- Opening Delimiter -

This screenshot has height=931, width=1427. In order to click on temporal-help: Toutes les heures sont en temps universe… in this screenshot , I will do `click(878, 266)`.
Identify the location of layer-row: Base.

- Closing Delimiter -
- Opening Delimiter -

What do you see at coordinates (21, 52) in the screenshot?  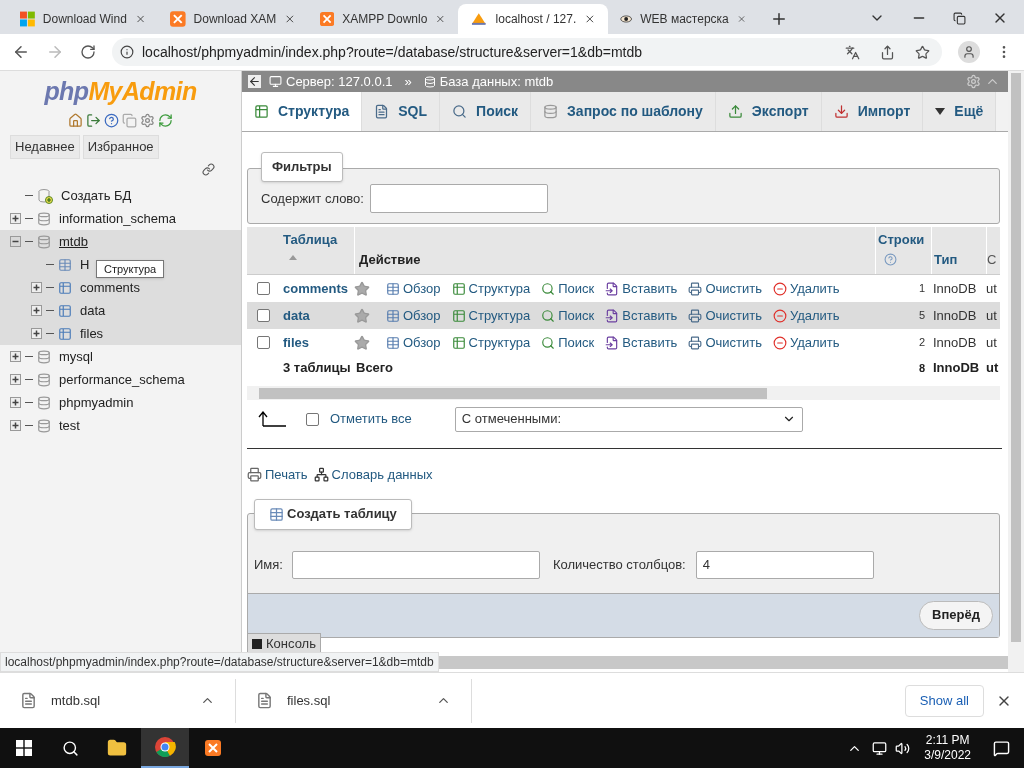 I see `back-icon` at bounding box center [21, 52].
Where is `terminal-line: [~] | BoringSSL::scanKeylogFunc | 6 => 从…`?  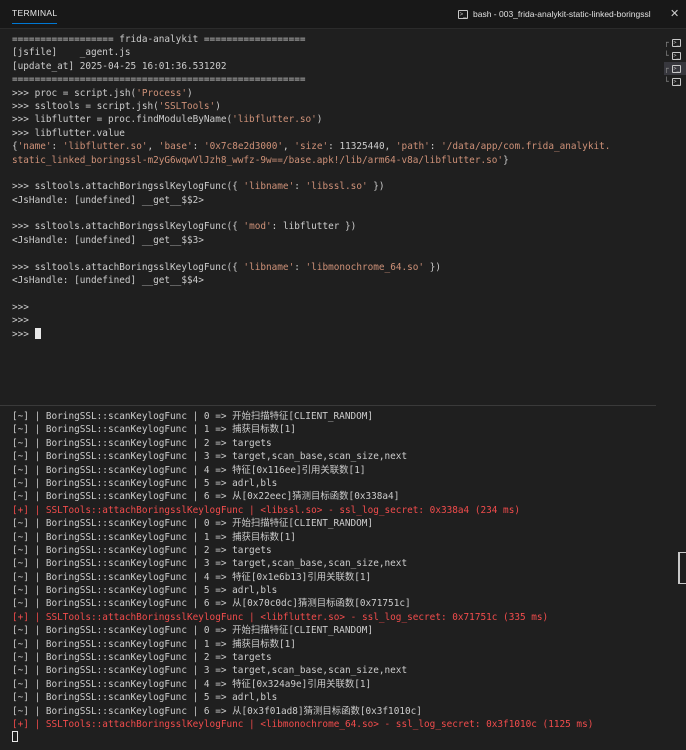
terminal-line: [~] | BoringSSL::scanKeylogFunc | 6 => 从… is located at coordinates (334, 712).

- Closing Delimiter -

**WORK INSTRUCTION**
Reproduce the entries without any change, from the line containing "This screenshot has" through the line containing "Identify the location of layer-row: Base.".

**EXERCISE ANSWER**
This screenshot has height=931, width=1427. In order to click on temporal-help: Toutes les heures sont en temps universe… in this screenshot , I will do `click(878, 266)`.
Identify the location of layer-row: Base.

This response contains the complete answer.